Description:
It's a common pattern to use a column for ordering, and then create composite indexes with a filtering column first and the ordering column second. But this doesn't currently work when the filtering index is a JSON multi-valued index.
How to repeat:
CREATE TABLE testing (
id INTEGER NOT NULL AUTO_INCREMENT PRIMARY KEY,
val1 INTEGER NOT NULL,
ord INTEGER NOT NULL,
data JSON,
INDEX ((CAST(data->'$.x' AS SIGNED ARRAY)), ord),
INDEX (val1, ord)
);
INSERT INTO testing (val1, ord, data)
WITH RECURSIVE num_sequence AS (
SELECT 1 AS num
UNION ALL
SELECT num + 1 FROM num_sequence WHERE num < 1000
)
SELECT
FLOOR(1 + (RAND() * 100)),
FLOOR(1 + (RAND() * 100)),
JSON_OBJECT('x', JSON_ARRAY(CAST(FLOOR(1 + (RAND() * 100)) AS SIGNED), CAST(FLOOR(1 + (RAND() * 100)) AS SIGNED)))
FROM num_sequence;
EXPLAIN SELECT id, val1 FROM testing WHERE val1 = 35 ORDER BY ord LIMIT 10;
EXPLAIN SELECT id, (data->'$.x') FROM testing WHERE 35 MEMBER OF (data->'$.x') ORDER BY ord LIMIT 10;
As expected, the first query on val1 shows "Extra: using index". But the second query using (data->'$.x') shows "Extra: using where; using filesort".
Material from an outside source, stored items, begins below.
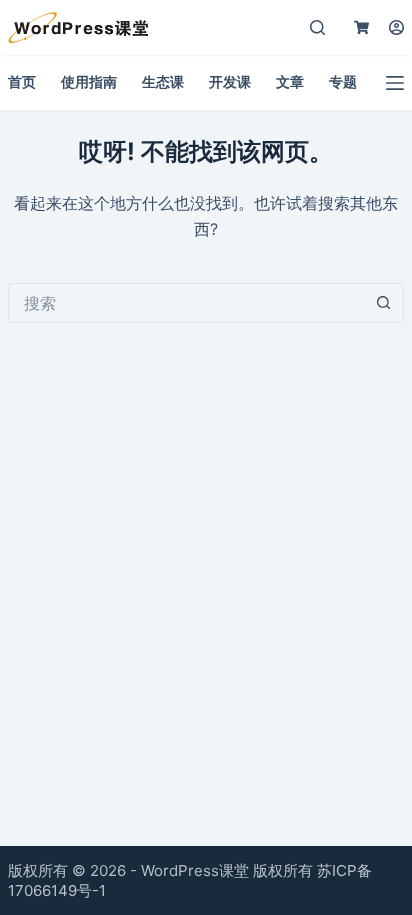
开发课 (230, 81)
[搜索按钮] (384, 303)
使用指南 (89, 81)
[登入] (396, 27)
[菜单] (395, 83)
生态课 (163, 81)
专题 (343, 81)
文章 (290, 81)
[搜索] (317, 27)
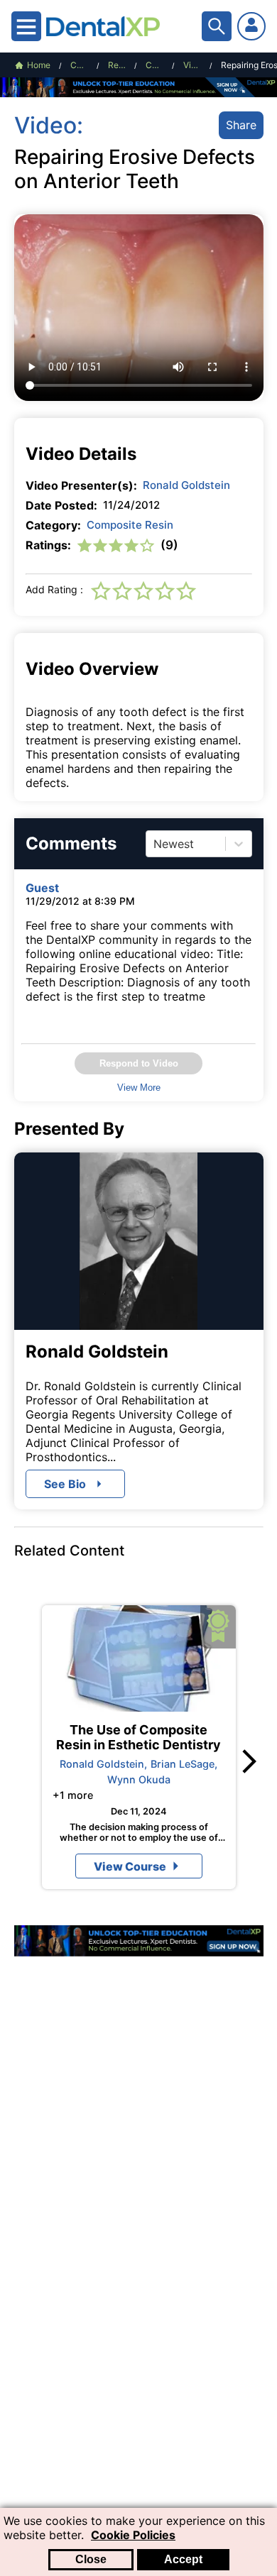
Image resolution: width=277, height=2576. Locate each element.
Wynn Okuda (138, 1779)
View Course (130, 1866)
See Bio (65, 1484)
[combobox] (155, 844)
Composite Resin (130, 525)
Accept (183, 2559)
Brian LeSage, (184, 1764)
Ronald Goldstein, (103, 1764)
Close (91, 2559)
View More (139, 1087)
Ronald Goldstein (186, 485)
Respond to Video (138, 1063)
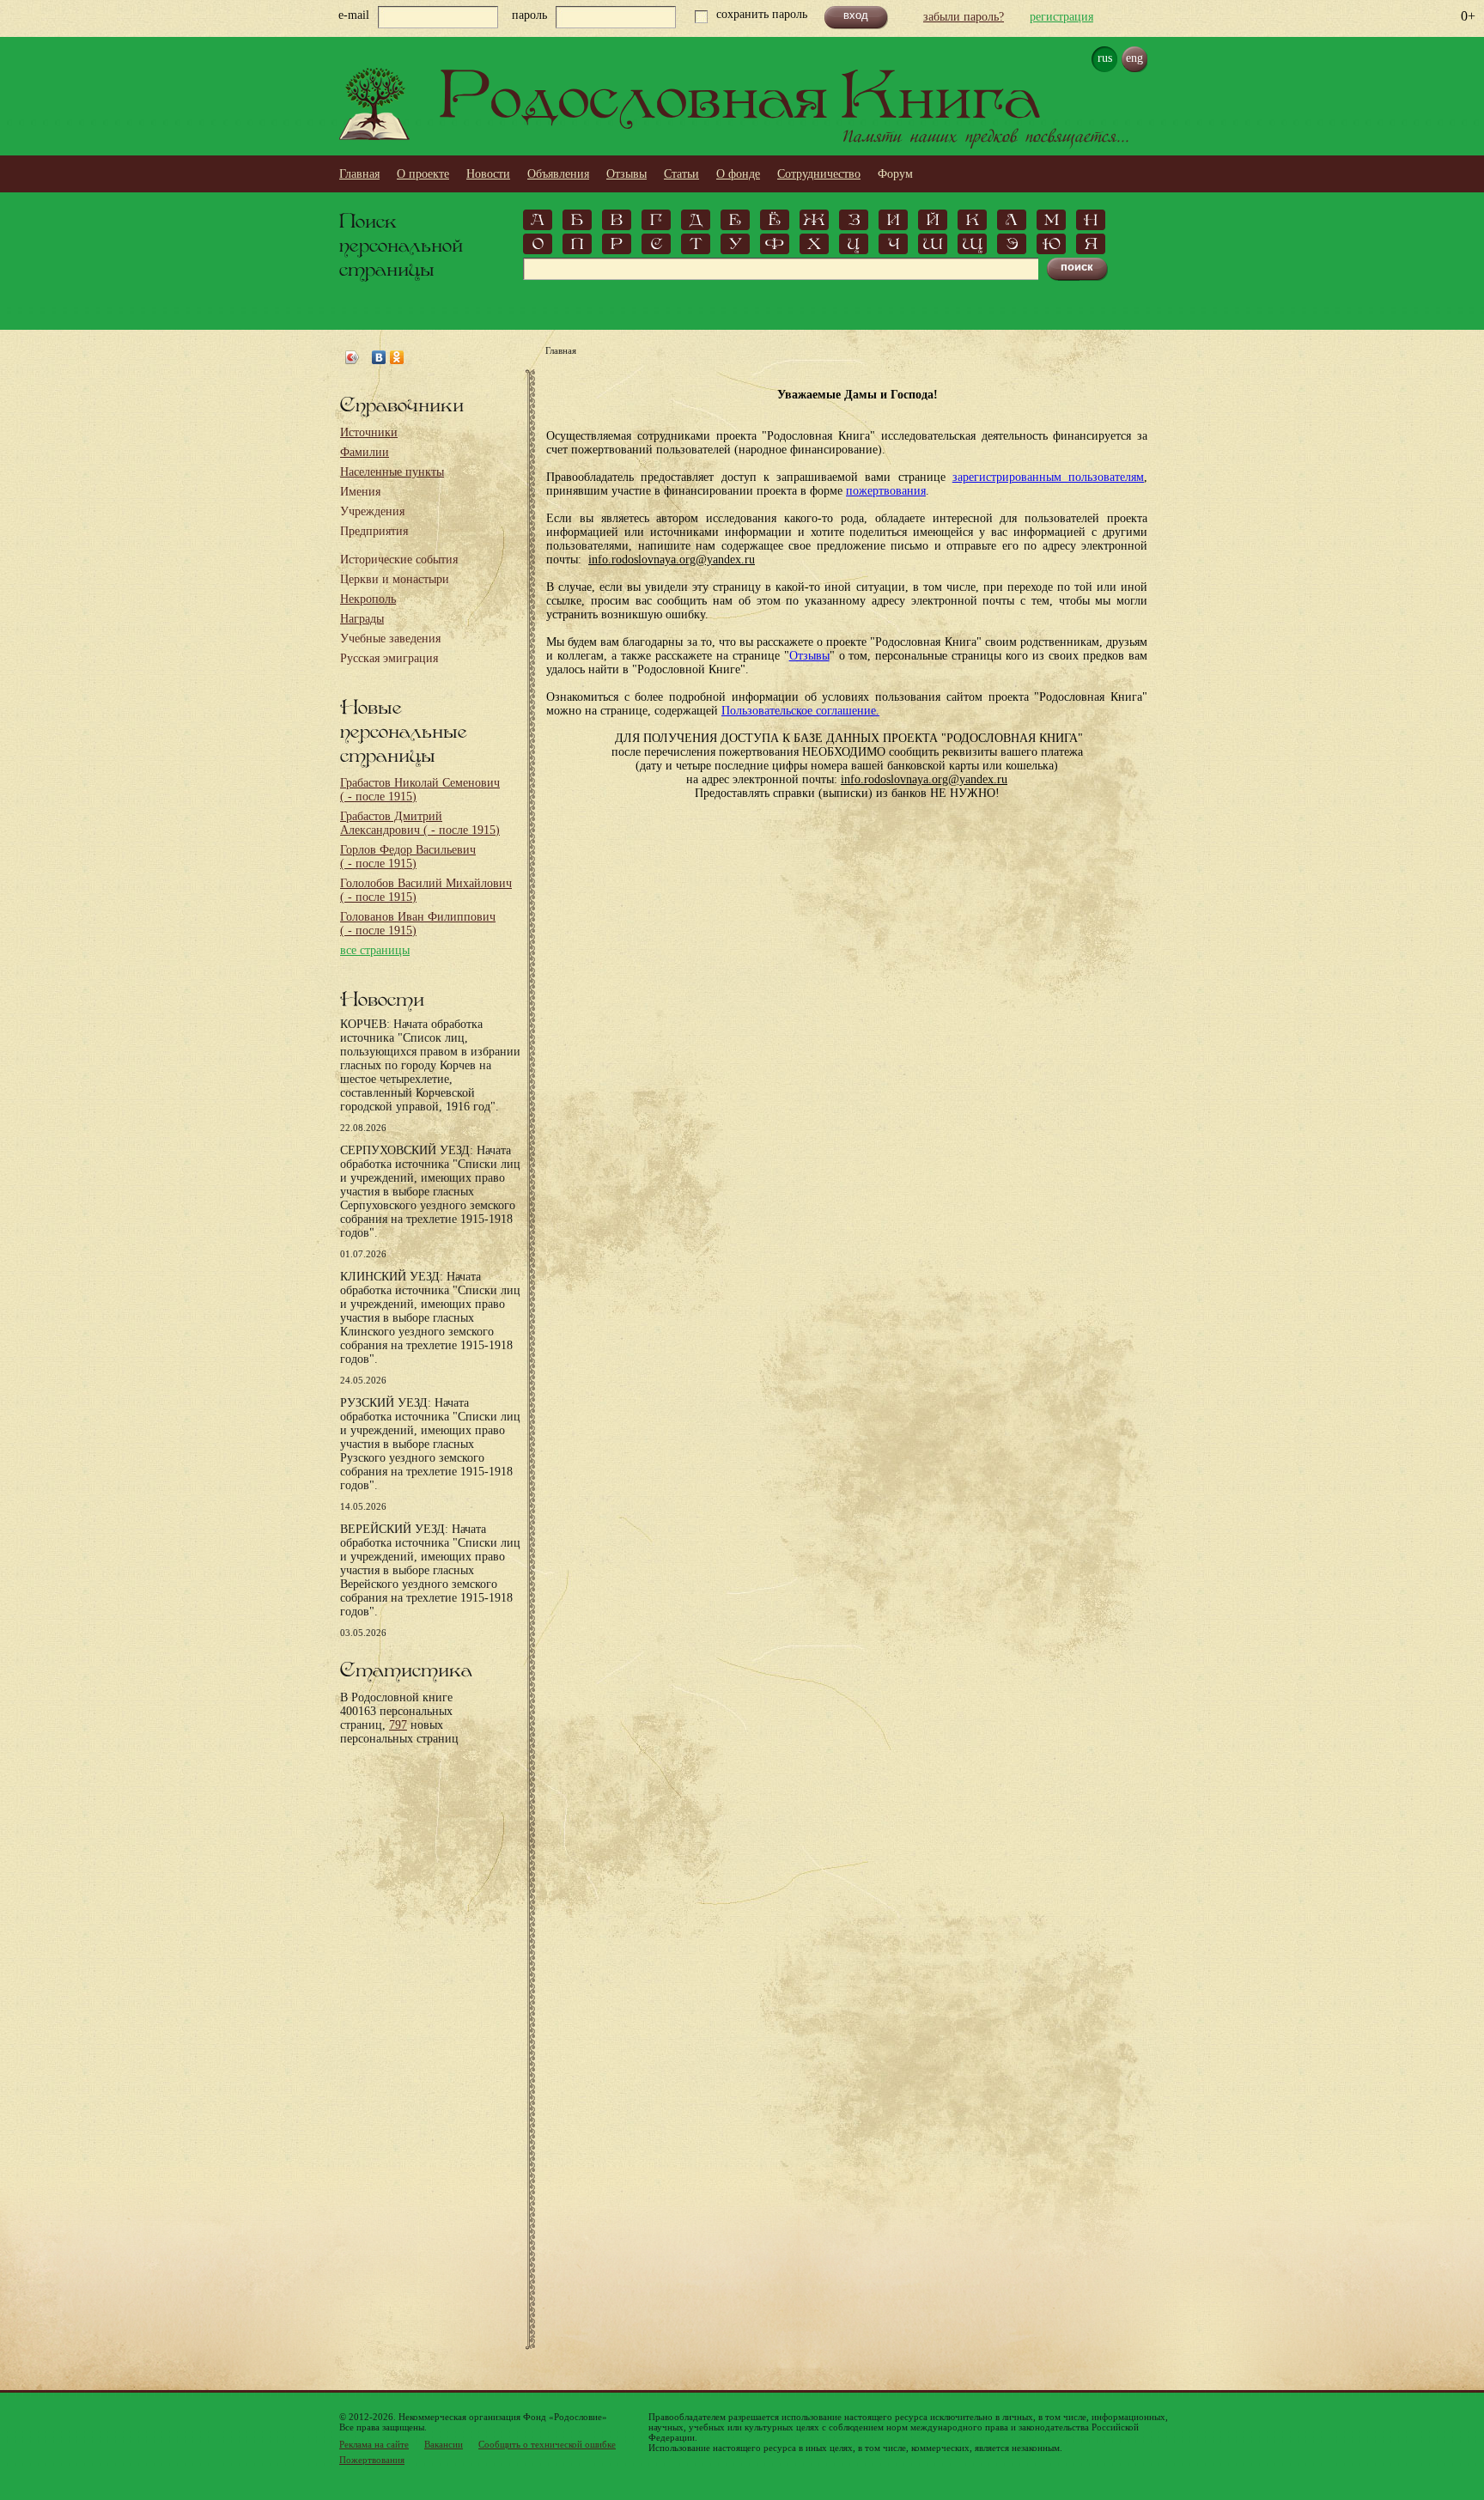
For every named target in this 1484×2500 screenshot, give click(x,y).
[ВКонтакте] (379, 357)
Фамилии (364, 452)
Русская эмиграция (389, 658)
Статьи (681, 173)
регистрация (1061, 16)
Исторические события (399, 559)
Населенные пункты (392, 471)
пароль (529, 15)
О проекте (423, 173)
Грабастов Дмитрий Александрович (420, 823)
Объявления (558, 173)
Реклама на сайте (374, 2444)
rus (1105, 58)
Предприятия (374, 531)
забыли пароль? (963, 16)
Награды (362, 618)
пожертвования (886, 490)
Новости (488, 173)
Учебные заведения (390, 638)
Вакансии (443, 2444)
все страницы (375, 950)
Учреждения (372, 511)
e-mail (353, 15)
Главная (359, 173)
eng (1134, 58)
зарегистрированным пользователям (1048, 477)
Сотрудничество (819, 173)
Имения (360, 491)
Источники (369, 432)
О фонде (738, 173)
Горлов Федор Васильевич (408, 856)
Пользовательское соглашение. (800, 710)
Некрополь (368, 599)
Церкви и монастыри (394, 579)
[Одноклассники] (397, 357)
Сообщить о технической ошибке (547, 2444)
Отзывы (626, 173)
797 (398, 1724)
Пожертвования (371, 2459)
This means that, even though the multi-valued index rows for the queried value were already sorted by ord, the engine didn't see that and re-sorted them at the end, which is potentially expensive.
Suggested fix:
The index rows are already internally sorted, the DB engine should recognize that and avoid doing a filesort.